If you find that your sunny day coordinates are different from my cloudy day coordinates, please do let me know and I'll update them!
Please be sure to wedge the container tightly back where it came from!
There are two ways to liberate energy from the atom: fission and fusion. Fission is the process of blasting atoms together so hard that the break apart into lighter elements and release a burst of photon energy and neutrons in the process. Fusion does the opposite; it slams smaller atoms together and generates larger ones, which also produces a great deal of energy in the form of liberated neutrons and photons.
Fusion has long been possible in the lab; it was first achieved in 1932.
The ability to perform fission and fusion is completely apart from the idea of harvesting power from them. Fission is way ahead of fusion in this regard; fission reactor power plants have been in service since 1954.
We have yet to achieve building a fusion reactor with a net output that's useful for power generation. The task is enormous and costly. We must build a system that can withstand the enormous temperatures involved; the plasma inside must reach 15,000,000 degrees. Many other technical challenges have yet to be solved as well. The old joke has always been "practical fusion is 30 years away."
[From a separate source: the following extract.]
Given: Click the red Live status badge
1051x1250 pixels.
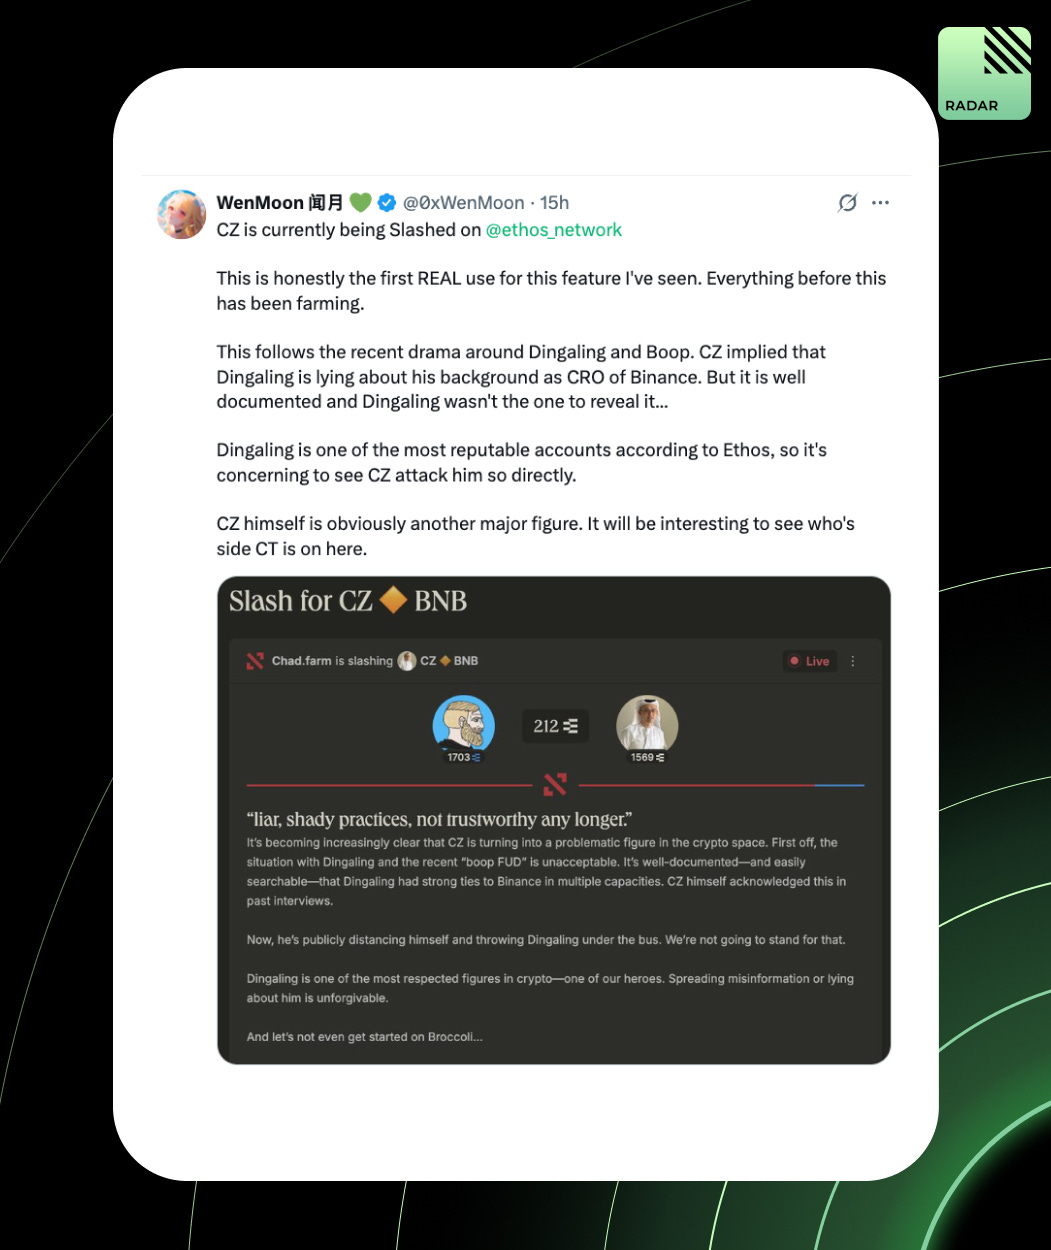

Amazingly, there is a much smaller and more easily achieved kind of fusion reactor, one you can build in your garage. It has no net power output and the design never will for a variety of reasons, but it is possible none the less to produce nuclear fusion in your own machine.
This one is mine! It's called a "Farnsworth-Hirsch Fusor." Instead of massive magnets containing the plasma, it uses an electrostatic voltage gradient in a spherical accelerator, dragging ions through the center of the sphere.